Brief: Please show each line of the listing where "computer" is present.

Supplied data:

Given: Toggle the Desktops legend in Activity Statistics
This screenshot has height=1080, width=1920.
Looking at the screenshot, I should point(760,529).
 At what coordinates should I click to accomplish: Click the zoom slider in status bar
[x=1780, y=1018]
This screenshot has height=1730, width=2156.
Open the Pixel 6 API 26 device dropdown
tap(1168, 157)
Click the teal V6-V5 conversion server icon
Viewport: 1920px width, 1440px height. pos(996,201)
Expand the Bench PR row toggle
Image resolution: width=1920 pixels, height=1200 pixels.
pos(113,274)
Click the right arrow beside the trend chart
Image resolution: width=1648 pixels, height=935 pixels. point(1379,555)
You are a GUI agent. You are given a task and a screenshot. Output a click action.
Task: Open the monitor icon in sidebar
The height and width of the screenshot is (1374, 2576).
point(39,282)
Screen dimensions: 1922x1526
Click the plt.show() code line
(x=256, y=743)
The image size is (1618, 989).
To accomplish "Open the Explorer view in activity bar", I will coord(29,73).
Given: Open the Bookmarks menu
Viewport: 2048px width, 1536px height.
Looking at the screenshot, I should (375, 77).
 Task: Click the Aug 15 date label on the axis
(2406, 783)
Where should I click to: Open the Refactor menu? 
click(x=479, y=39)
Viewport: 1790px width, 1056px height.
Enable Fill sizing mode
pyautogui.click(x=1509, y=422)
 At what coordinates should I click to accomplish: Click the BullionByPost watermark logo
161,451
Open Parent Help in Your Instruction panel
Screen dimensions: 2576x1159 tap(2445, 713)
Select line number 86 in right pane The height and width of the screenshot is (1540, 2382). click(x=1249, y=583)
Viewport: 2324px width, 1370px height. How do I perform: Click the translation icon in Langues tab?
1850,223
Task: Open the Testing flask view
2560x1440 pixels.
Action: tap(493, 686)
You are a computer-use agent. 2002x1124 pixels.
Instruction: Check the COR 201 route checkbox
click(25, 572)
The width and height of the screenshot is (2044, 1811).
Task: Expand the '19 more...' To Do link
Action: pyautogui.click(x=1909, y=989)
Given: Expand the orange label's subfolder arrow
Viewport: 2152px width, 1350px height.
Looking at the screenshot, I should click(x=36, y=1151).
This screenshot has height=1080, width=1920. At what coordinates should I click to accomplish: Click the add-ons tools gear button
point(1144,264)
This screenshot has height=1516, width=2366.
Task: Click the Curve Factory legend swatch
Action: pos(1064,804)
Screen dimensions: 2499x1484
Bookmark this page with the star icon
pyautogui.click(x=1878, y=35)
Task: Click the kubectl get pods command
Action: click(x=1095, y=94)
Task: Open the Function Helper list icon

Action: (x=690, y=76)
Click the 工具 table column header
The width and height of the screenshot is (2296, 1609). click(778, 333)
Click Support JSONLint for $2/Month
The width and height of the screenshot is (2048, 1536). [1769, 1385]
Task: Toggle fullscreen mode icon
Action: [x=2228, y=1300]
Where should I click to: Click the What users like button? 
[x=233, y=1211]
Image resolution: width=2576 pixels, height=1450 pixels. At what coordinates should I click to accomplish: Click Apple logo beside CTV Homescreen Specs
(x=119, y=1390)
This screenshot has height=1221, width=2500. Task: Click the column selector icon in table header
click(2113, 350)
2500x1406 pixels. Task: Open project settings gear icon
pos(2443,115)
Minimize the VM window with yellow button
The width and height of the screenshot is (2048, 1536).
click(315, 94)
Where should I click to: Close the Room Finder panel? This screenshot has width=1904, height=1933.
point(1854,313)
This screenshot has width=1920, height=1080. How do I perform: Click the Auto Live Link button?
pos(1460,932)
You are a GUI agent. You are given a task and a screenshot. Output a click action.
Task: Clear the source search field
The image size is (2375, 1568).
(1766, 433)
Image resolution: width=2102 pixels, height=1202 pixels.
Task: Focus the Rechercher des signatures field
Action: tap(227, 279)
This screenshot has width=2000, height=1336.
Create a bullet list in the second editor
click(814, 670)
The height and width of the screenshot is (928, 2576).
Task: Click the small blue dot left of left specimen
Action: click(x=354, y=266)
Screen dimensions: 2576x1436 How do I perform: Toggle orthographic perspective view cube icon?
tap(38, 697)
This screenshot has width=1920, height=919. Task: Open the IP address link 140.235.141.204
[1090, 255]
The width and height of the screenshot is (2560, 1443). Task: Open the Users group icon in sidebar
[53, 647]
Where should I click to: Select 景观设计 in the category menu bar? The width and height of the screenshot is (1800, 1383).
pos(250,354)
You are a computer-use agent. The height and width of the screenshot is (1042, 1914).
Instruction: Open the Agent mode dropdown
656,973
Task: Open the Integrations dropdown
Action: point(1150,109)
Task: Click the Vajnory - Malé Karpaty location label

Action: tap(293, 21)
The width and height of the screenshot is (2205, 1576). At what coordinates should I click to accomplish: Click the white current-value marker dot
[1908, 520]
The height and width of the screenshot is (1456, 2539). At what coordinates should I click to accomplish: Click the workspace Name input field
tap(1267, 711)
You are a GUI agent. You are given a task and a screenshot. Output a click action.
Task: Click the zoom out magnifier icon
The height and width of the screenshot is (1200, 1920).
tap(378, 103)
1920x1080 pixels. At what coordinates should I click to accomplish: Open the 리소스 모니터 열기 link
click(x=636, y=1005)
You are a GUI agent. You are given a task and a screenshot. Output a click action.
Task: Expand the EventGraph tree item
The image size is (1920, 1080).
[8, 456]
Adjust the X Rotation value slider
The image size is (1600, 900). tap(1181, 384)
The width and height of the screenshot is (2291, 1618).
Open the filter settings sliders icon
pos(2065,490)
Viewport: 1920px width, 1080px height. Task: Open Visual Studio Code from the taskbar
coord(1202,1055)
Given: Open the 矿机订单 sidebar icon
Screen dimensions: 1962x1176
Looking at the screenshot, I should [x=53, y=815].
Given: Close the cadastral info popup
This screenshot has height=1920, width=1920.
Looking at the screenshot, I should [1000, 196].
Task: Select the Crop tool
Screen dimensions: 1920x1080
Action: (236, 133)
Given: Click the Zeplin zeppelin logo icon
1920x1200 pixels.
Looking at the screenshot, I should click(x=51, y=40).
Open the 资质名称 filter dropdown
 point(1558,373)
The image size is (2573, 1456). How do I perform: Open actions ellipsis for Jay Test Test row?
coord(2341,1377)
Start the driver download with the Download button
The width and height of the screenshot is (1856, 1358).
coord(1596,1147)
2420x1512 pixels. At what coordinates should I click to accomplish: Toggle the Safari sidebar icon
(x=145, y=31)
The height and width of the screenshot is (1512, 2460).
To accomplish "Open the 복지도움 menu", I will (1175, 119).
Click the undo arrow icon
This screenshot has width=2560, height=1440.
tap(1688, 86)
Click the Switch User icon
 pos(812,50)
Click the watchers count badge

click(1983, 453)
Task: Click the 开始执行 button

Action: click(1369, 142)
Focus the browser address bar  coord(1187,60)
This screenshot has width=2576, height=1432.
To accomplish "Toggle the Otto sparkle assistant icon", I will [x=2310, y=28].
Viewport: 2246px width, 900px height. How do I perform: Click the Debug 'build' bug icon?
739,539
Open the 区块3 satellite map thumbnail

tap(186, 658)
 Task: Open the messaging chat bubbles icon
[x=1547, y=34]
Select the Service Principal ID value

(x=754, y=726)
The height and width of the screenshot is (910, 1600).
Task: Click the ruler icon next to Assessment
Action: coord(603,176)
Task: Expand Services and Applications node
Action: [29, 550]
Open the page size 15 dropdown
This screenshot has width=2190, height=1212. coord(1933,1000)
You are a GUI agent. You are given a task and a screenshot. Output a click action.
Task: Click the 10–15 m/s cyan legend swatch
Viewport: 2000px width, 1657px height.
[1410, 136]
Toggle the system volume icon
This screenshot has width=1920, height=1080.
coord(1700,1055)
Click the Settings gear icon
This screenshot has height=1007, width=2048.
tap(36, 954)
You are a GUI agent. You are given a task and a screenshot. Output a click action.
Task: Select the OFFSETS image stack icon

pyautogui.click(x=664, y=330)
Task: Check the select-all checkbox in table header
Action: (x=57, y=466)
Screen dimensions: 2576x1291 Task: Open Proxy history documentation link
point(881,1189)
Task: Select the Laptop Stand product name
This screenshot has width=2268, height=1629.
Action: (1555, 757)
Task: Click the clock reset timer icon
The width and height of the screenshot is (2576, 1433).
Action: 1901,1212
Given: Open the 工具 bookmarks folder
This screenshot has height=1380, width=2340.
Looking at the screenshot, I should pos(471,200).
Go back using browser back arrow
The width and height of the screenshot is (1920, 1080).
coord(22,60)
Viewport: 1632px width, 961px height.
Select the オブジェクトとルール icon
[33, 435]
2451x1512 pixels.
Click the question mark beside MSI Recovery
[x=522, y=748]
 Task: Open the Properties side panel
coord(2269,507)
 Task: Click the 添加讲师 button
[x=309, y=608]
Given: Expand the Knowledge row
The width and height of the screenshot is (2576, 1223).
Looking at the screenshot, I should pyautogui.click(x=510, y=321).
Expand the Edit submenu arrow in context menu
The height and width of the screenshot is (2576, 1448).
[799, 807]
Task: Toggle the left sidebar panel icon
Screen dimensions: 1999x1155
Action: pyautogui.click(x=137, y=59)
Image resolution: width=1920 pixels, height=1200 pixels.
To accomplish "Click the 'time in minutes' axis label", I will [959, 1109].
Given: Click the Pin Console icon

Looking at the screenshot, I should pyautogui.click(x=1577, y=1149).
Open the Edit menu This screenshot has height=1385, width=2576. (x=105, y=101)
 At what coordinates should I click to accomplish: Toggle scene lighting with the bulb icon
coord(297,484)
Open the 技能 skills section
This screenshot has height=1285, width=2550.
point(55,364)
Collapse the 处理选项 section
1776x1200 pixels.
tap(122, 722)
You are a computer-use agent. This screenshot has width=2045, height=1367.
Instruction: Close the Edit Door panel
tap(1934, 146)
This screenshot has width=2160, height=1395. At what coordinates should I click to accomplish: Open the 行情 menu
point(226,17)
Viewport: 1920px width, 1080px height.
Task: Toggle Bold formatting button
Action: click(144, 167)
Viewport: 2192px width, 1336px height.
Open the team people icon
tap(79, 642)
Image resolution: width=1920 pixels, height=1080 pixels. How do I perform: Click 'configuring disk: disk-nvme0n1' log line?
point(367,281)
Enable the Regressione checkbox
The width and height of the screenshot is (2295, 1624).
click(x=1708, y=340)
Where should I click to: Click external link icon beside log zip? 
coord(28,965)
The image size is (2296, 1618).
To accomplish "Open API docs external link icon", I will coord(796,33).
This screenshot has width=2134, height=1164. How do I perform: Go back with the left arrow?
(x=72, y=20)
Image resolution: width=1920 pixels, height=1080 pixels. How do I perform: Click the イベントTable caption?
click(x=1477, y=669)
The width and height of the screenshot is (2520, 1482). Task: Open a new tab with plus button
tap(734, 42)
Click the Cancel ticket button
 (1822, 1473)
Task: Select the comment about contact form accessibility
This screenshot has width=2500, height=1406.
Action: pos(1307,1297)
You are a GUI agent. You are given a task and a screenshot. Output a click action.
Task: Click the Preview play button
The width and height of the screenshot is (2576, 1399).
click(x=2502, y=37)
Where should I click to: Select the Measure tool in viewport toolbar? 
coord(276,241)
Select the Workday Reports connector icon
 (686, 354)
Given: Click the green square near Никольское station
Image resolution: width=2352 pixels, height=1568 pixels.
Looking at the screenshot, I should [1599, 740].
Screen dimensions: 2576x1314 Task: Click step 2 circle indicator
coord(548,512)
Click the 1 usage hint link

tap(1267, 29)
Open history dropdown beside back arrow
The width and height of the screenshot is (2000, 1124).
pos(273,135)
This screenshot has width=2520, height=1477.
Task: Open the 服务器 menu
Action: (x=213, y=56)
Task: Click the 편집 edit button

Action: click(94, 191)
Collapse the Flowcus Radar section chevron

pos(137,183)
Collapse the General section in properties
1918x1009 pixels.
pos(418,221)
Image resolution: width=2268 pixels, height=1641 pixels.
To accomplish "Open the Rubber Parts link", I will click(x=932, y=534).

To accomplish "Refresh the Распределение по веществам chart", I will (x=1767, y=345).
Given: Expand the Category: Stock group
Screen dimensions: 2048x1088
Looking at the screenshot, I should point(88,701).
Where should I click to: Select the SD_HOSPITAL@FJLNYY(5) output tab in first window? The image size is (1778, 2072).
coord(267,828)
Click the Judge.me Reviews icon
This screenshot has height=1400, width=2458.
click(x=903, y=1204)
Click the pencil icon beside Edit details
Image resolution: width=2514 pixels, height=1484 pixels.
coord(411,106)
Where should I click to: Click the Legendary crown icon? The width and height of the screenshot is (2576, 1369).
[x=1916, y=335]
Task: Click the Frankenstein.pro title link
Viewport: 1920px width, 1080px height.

Worked solution:
You are a computer-use agent. 2002x1124 pixels.
You are a computer-use agent. The height and width of the screenshot is (1042, 1914).
You are a computer-use agent. This screenshot has width=2045, height=1367.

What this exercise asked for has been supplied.